In general, men want things mixed up in the bedroom.

“Desires for different positions in a couple’s sex life are the product of sex that is repetitive,” Murray says.

A need for “variety” might have more to do with sexual positions, too, he adds. Many couples he sees develop “rules,” such as only having sex on Saturdays. An inability to break such a rule can widen distance between them.

Parents are often challenged when it comes to keeping sex lives spontaneous and fun. Everyone is tired, and the idea of cleaning up yet another bodily fluid can feel exhausting.

“People get very efficient with sex,” Petersen says. “We know which buttons to push to get an orgasm efficiently because we’re all tired and need sleep, so sex can get perfunctory.”

One way to make it fresh and more fun is to worry less about penetrative sex and focus on sensual touch and feeling good, he says. This can be particularly helpful for couples experiencing some sexual dysfunction, because it takes the pressure off about “performing.”

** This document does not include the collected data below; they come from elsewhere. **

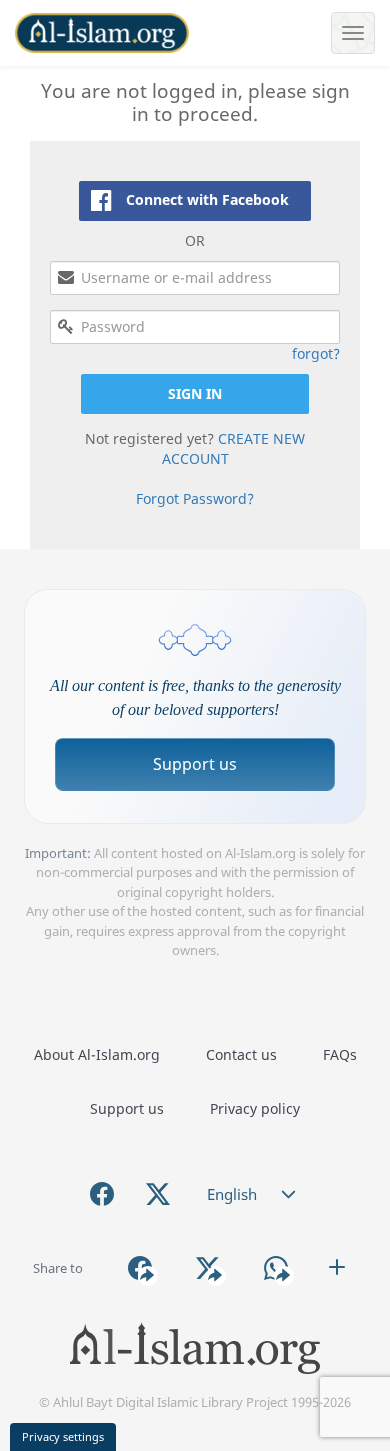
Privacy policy (255, 1108)
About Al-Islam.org (97, 1054)
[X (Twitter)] (158, 1194)
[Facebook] (102, 1194)
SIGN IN (195, 393)
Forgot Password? (195, 498)
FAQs (340, 1054)
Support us (195, 764)
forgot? (316, 353)
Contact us (241, 1054)
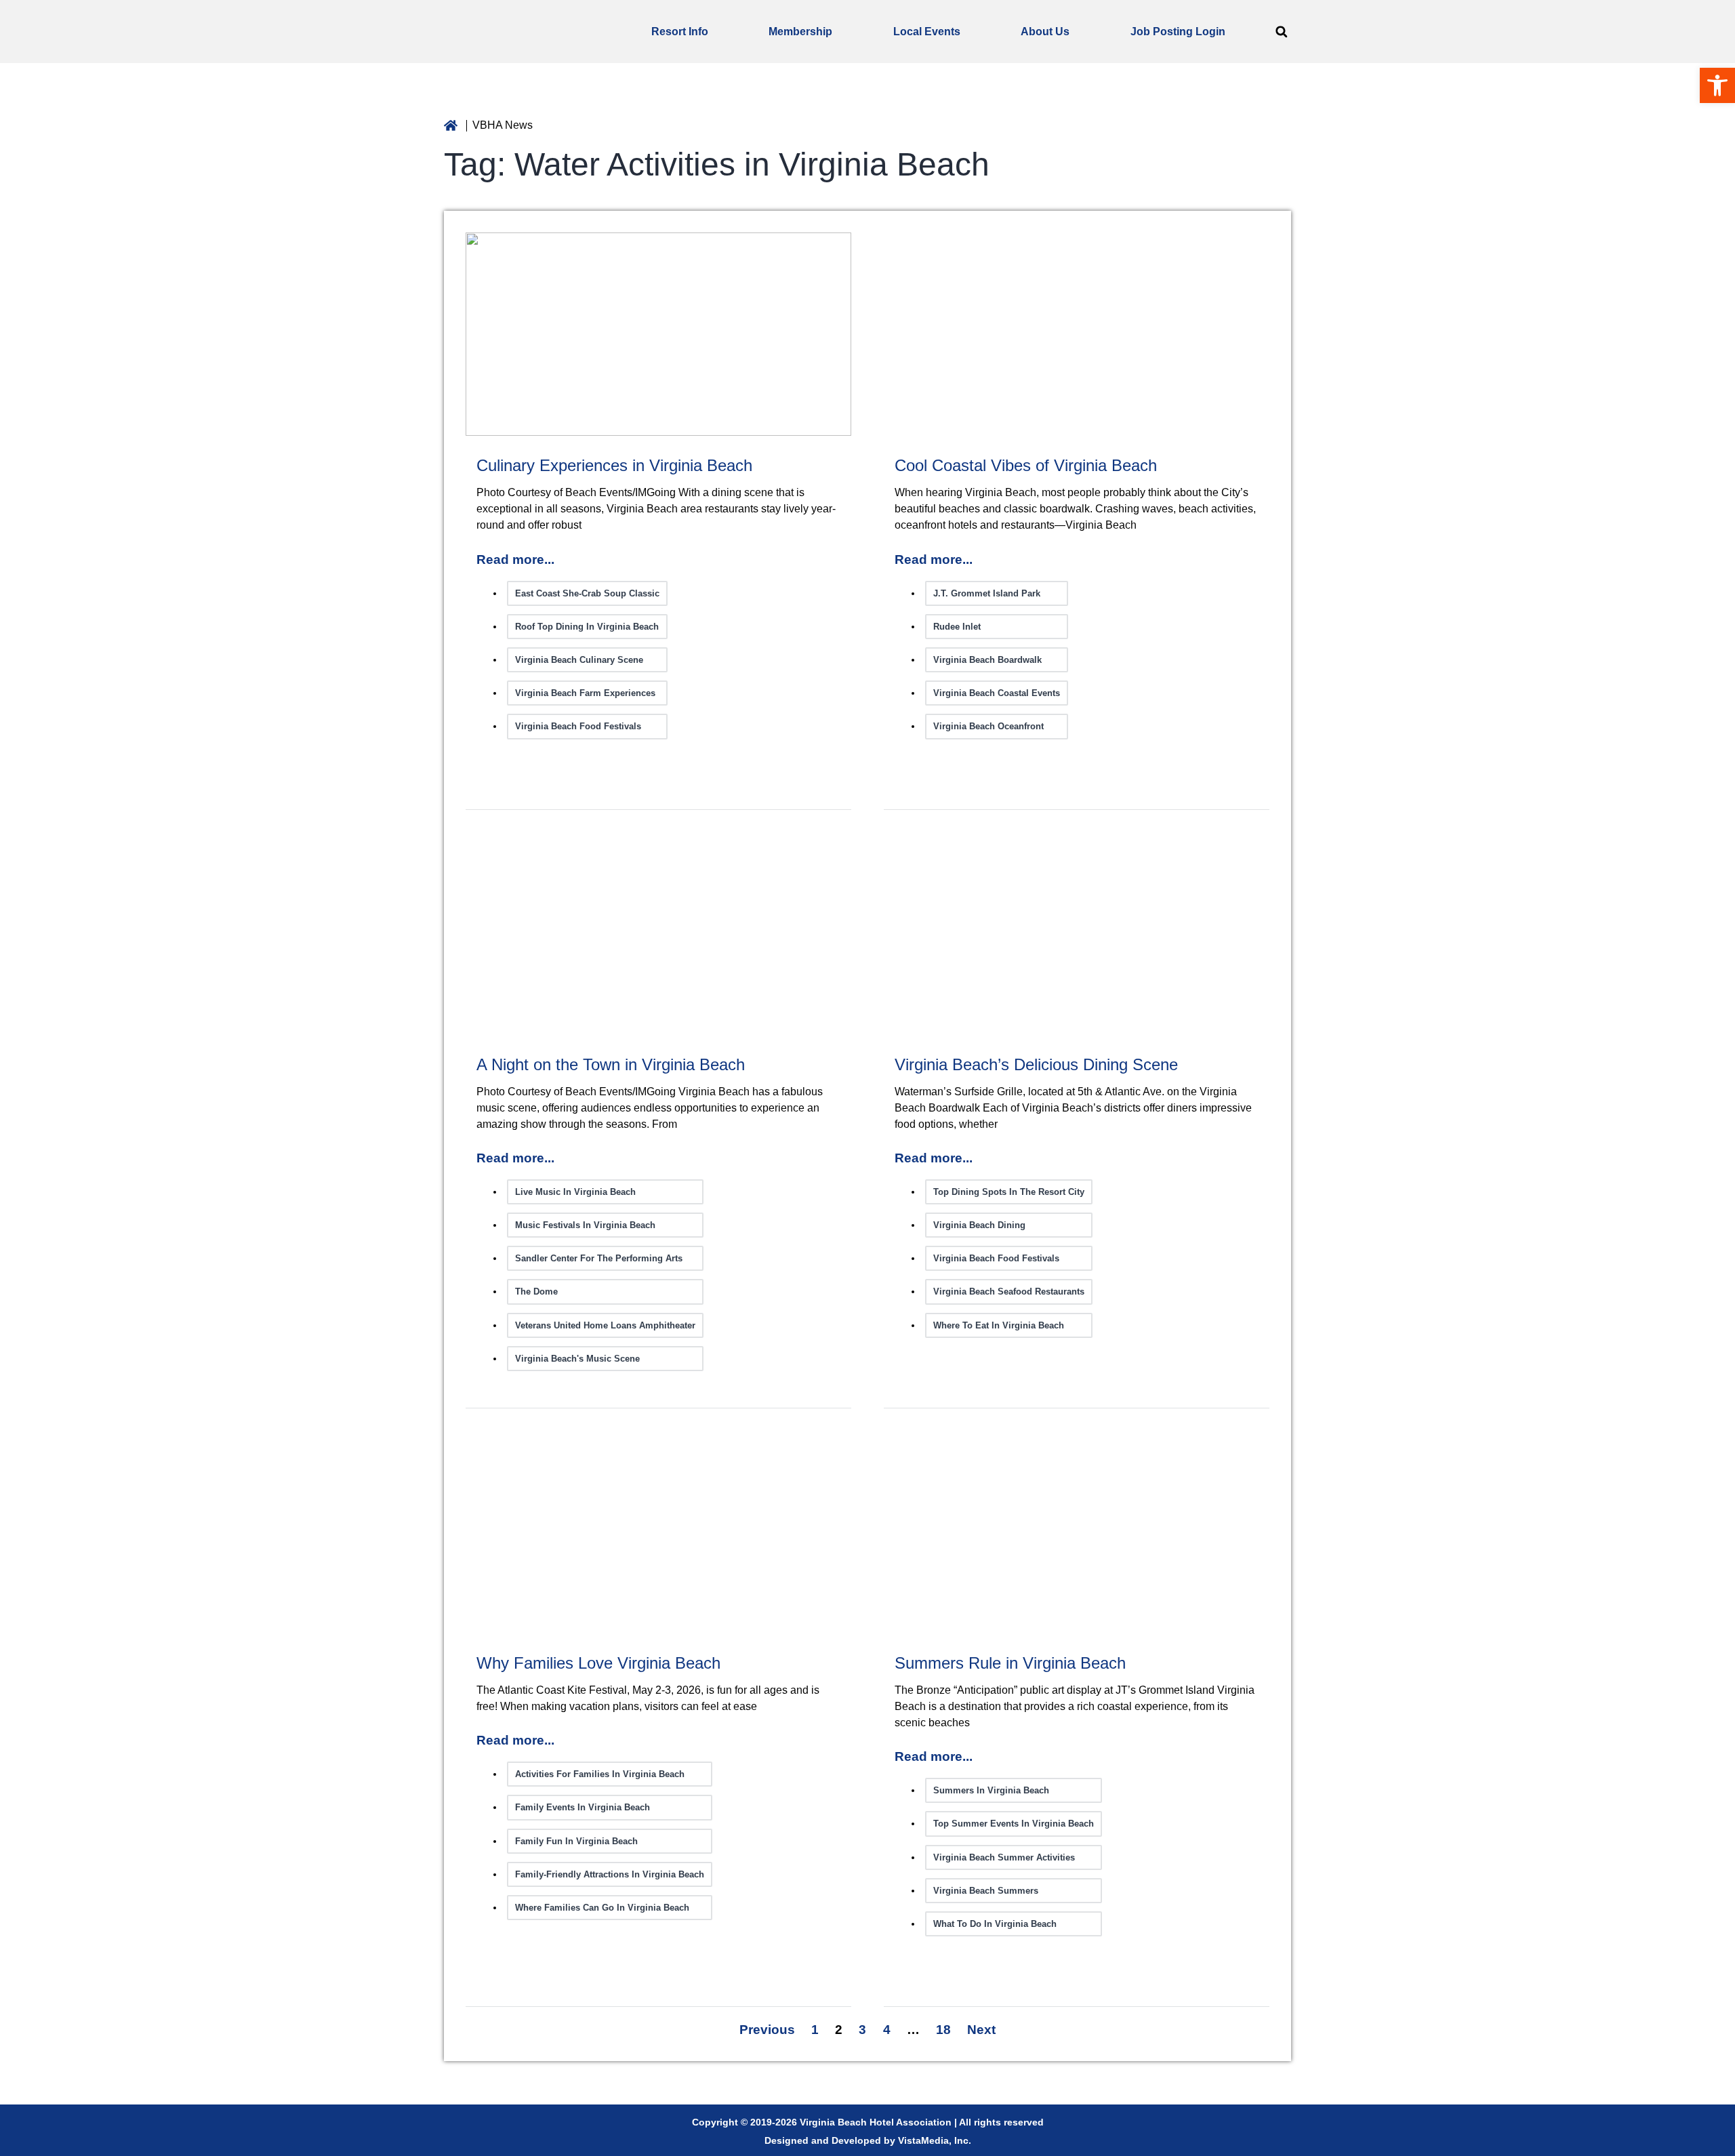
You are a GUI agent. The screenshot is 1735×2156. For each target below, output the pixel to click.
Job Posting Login (1177, 31)
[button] (1281, 31)
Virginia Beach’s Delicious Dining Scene (1036, 1064)
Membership (800, 31)
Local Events (926, 31)
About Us (1045, 31)
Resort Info (679, 31)
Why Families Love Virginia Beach (598, 1663)
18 (943, 2029)
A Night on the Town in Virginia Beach (610, 1064)
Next (981, 2029)
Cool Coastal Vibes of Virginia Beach (1026, 465)
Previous (767, 2029)
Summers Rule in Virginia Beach (1010, 1663)
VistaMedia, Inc (933, 2140)
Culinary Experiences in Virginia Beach (614, 465)
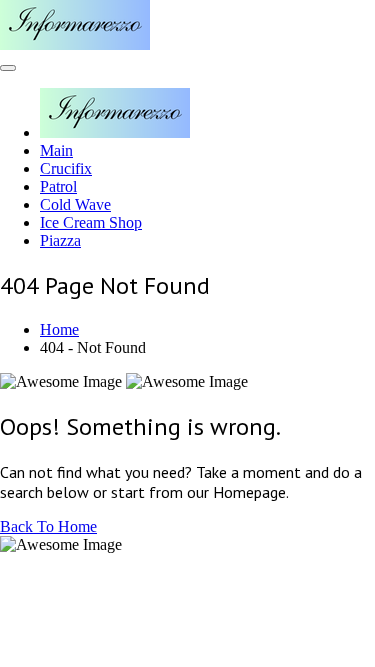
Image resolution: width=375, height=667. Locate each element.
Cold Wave (75, 204)
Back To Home (48, 526)
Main (56, 150)
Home (59, 329)
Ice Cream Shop (91, 222)
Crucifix (66, 168)
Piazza (60, 240)
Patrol (58, 186)
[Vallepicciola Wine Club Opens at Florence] (75, 44)
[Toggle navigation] (8, 68)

“When it’s about penetration and orgasm, the issue of performance comes into play, and that messes things up,” Petersen says. “Touch without the expectation of intercourse also removes the risk of someone saying no to penetration and all the things that can come up with that.”

Not All Men Want the Same Things

Because of course they don’t. All of the experts Fatherly spoke to for this story reiterated that there’s no “normal” number of times per week or month that couples should have sex. Every couple is different and will have their own ideals in terms of frequency, style, how many partners are right for them, and more. This is why some of the studies cited here might have you scratching your head, because they might not apply to you and your relationship. What matters is that experts, finally, are devoting study to men’s sexual and emotional health, and that couples have the space and safety to talk about what they want and need in their relationships, whatever they look like behind closed doors.